Carbon offsets are pretty well known by the supply chain industry. A freight company may purchase carbon credits from an accredited organization that plants trees in another part of the world to offset emissions from its operations of transporting goods.
But what are carbon insets?
Carbon insetting happens when a company invests in making parts of its own supply chain more sustainable. The investment could occur upstream or downstream, and it could reduce, avoid or sequester carbon dioxide emissions.
Aside from carbon dioxide emissions, carbon insets can also have positive impacts on biodiversity, suppliers and their communities, the health of soils or ecosystems where ingredients for products may be grown.
Rather than pitting carbon offsets and insets against each other, many believe that companies should leverage both strategies to reduce and sequester carbon emissions.
Carbon insetting examples
“Insetting focuses emission-mitigation strategies directly in the sphere of influence of a company,” said Danny Gomez, managing director of financial and emerging markets at FreightWaves.
For it to be a carbon inset, it has to be an investment to reduce scope 3 emissions within a company’s supply chain. A common carbon insetting strategy is to invest in making suppliers’ operations more sustainable. A retailer that sells food or beverage products may invest in making its supply chain more sustainable by implementing regenerative farming techniques.
Ben & Jerry’s is partnering with the PUR Project in Uganda. The company is investing in agroforestry and other regenerative agriculture practices in areas where it sources vanilla for ice cream.
About 100,000 native trees were planted in and around vanilla plots in Uganda where Ben & Jerry’s sources some of its vanilla. The trees provide extra shade and humidity to the plants, give farmers a chance to diversify their income and enrich the nutrient density and structure of the soil.
“Insetting has tremendous potential to tackle some of the most crucial challenges around supply chain sustainability including climate change, biodiversity loss and farmer livelihoods,” according to the International Platform for Insetting.
Lack of standardization for insets, other environmental claims
Companies can only use carbon insets to address scope 3 emissions.
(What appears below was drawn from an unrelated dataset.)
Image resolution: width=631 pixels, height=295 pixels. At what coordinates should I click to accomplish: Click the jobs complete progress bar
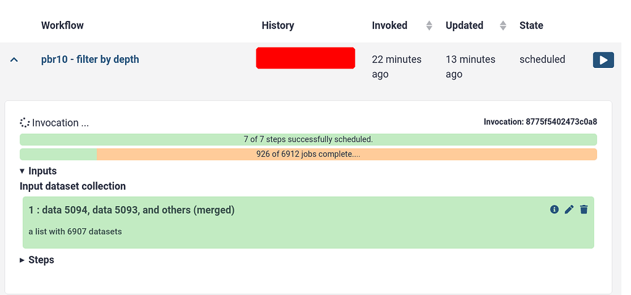point(308,154)
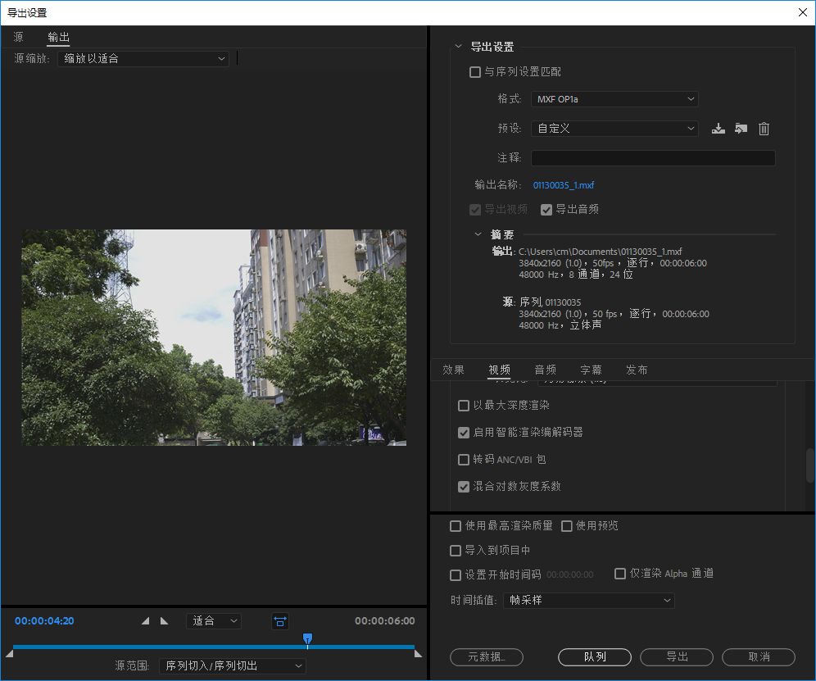Import an export preset
This screenshot has width=816, height=681.
click(x=741, y=129)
And there is no global set of standards that companies are required to adhere to. This means companies need to work to ensure their insetting projects are having the impacts they predict. They also may use third-party organizations to verify the credibility of the impacts for their customers and investors.
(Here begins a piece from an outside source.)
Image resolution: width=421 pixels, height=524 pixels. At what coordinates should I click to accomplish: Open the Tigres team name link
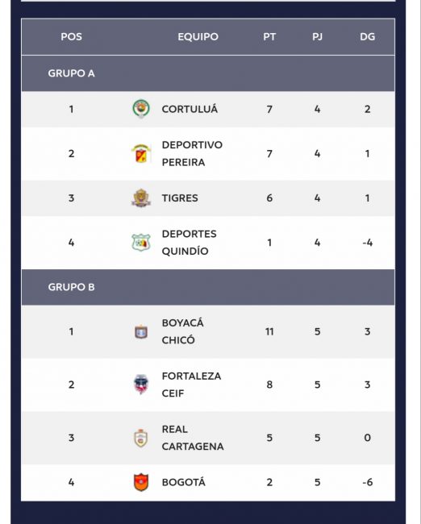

The lack of standards may seem like a big deterrent, and it needs to be addressed to make carbon insets credible. However, there are few standards for tracking carbon emissions, carbon offsets, or other environmental claims, globally. Governments and organizations around the world are working to make sustainability more standardized and comparable.
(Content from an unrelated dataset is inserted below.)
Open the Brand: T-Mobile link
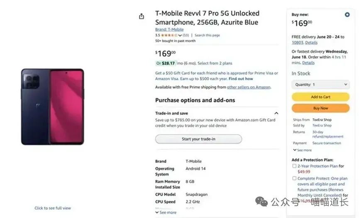The width and height of the screenshot is (359, 218). (169, 30)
The Smart Freight Centre created a guideline for carbon insetting for sustainable aviation fuel. The center also has been looking into insetting in freight in general for two years. The Securities and Exchange Commission proposed rules in March to standardize the disclosure of climate-related claims such as emissions.
“I believe that often offsets are a gateway to more meaningful sustainability practices. Not everyone will move to insets, as they typically require larger investments, but the appeal is clear, and hopefully the demand for insets will continue to rise, alongside offsets,” Gomez said.